Technology security concept. Modern safety digital background. Protection system

As global financial regulators gear up to face the cybersecurity threat posed by quantum computing — which has the potential to defeat existing encryption protocols — the industry’s compliance costs are set to grow, says Fitch Ratings.

In a new report, the rating agency said governments and regulators around the world are devoting increased attention to the risks that advances in quantum computing could pose to the cryptography protocols widely used in the global financial system.

For instance, the Bank of International Settlements (BIS) has warned that the existing cryptography standards used to secure financial data and transactions could be compromised by quantum computers.

“A number of major financial regulators and industry bodies are piloting responses,” it said, noting that the U.S. National Institute of Standards and Technology recently completed a consultation on draft cryptographic standards that would be designed to withstand attacks by quantum computers.

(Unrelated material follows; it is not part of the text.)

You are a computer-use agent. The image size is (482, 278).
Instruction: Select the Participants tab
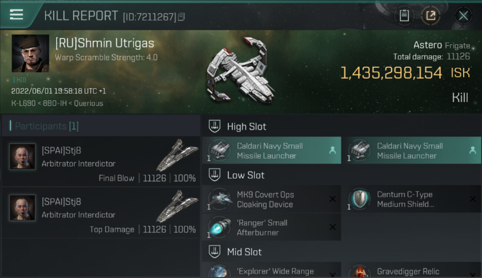(44, 126)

While the development of quantum-safe cryptography standards represents “a major milestone,” Fitch warned there’s a risk that cybersecurity breaches could occur before financial firms can implement systems that utilize these new standards.

“Financial institutions are also likely to face significant costs, as well as implementation and operational challenges, transitioning cryptographic systems,” it said.

Firms will have to re-engineer their protocols and services to meet the increased demands of quantum-safe cryptography standards, it said. “This would require replacement of hardware and updating of operating systems and code, and some legacy systems would be difficult to upgrade.”

Additionally, ensuring the new systems work with existing cryptography systems “could present particular issues for financial institutions,” Fitch said, and this could be further complicated by “competing political, strategic or national security objectives among countries.”

A lack of human resources with the relevant skills to support the adoption of the new systems could also present a challenge, it suggested.

While the quantum threat is not expected to materialize in the next five years, Fitch warned about potential breakthroughs.

“Regulators in major financial markets have encouraged pre-emptive moves to strengthen cryptographic security,” it said.

For instance, the U.S. Office of Budget and Management issued guidance last year that called for federal agencies to migrate to quantum-safe systems by 2035.

And late last year, the Office of the Superintendent of Financial Institutions and the Financial Consumer Agency of Canada launched a consultation on the financial sector’s readiness to deal with the emergence of quantum computing. That consultation runs until Feb. 19.

Over the medium term, Fitch said, regulation of cybersecurity may add to compliance burdens, particularly for smaller firms.